Almost everything you do—reading magazines, discovering relics, solving puzzles—earns adventure points, which can be spent on upgrades. You get a camera in the Vatican, and photographing interesting sights rewards even more points. Skills are unlocked via books you must first find, improving combat, stealth, or exploration. Progression based on curiosity rather than killing is a perfect fit for Indy.
The puzzles are excellent, often forcing me to think hard. When I got stuck, it was usually because I’d overlooked a key detail—a whip-reachable lever, or a crucial clue in my notes. Some puzzles revolve around fundamentals like light and water flow, while cracking safe combinations in Nazi camps provides tense but satisfying distractions.

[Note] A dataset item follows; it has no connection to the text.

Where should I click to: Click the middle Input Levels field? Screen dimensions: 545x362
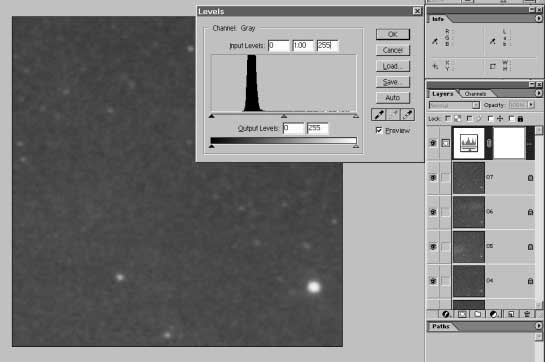(x=303, y=46)
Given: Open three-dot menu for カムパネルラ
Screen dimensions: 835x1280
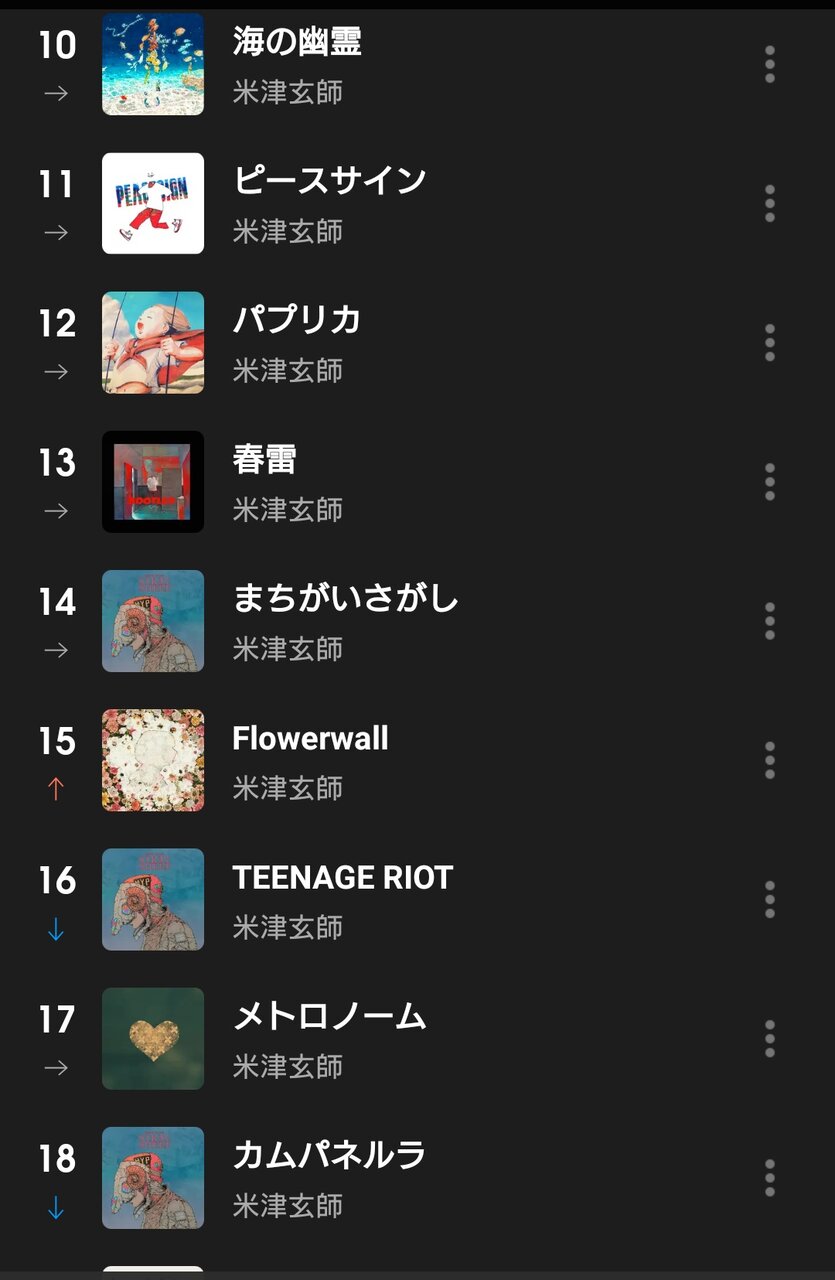Looking at the screenshot, I should [x=769, y=1177].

Despite their beauty, some areas are frustrating to navigate. The Vatican, the first open hub, feels oddly gated. The map is of limited help—you might be ten meters from your objective but need to take a lengthy detour across scaffolding, rooftops, and windows to reach it. Shortcuts help later, but the layout remains confusing.
Siam is even more troublesome. It’s monsoon season, so travel happens by boat through a maze of rivers and islands. Constant embarking, disembarking, and map-checking quickly becomes tedious. Enemies are everywhere, forcing cautious play that further slows the pace.

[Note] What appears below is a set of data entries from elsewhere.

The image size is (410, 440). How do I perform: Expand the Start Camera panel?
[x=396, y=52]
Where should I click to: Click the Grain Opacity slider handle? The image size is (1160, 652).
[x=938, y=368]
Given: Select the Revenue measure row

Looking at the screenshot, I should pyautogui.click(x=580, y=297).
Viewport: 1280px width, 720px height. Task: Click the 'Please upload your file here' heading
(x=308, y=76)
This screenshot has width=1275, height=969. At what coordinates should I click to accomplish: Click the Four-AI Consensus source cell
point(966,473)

Many players will likely criticize the enemy AI. Detection is inconsistent: an enemy might spot you sneaking with a baseball bat in broad daylight, but the moment you break line of sight, they shrug and mutter, “Probably just an animal.” The alert meter vanishes and patrols resume. Personally, I don’t mind—this forgiving stealth keeps the game moving. And it needs to: the game is long. With side content, it took me 29 hours to finish.
For a game that encourages caution, melee combat is delightfully chaotic. You can grab almost any object as an improvised weapon—frying pans, broomsticks, fly swatters—and clobber enemies senseless. Enemies can do the same. I laughed out loud when I woke a sleeping Nazi and he charged me wielding a plunger. All that’s missing is a cuckoo sound when they get knocked out.
Indy has all the expected moves—punches, dodges, blocks, combos—and the bullwhip can stun enemies. Each improvised weapon has unique takedowns that add slapstick flair to the violence, and watching Nazis ragdoll across the floor is endlessly amusing. Ranged combat, however, is weak. Aiming feels clumsy, reloading is slow, and firing a gun alerts the entire compound—prompting overwhelming retaliation.
It’s a shame the plot falters toward the end. I was close to giving the game a full four stars, but a series of disappointments—the Siam section, the Himalayas, the plane sequence, and the final encounter—drag it down. The final boss lacks the operatic grandeur of the original trilogy’s climaxes. Melting Nazis, “Kali Ma,” the Holy Grail—those moments defined Indy. This ending (no spoilers) is the game’s low point.
Still, nothing can erase what led me there. To feel disappointed, I first had to be impressed. Indiana Jones and the Great Circle is a matinee adventure for the small screen, packed with memorable locations, banter, and set pieces. Mouse and keyboard controls feel like extensions of my body, delivering the immediacy needed when outrunning rolling boulders or whipping a gun from a Nazi’s hand mid-trigger pull.
After watching—and hating—Indiana Jones and the Dial of Destiny, I was convinced my childhood hero had no future. MachineGames have proven otherwise. Indy’s future doesn’t lie in movies—it lies in video games. Announce a sequel already. Any studio looking to revive a franchise would be foolish not to call MachineGames.
Fun fact: the Swedish game director and co-writer is named Jerk Gustafsson—which officially makes him the Great Circle Jerk.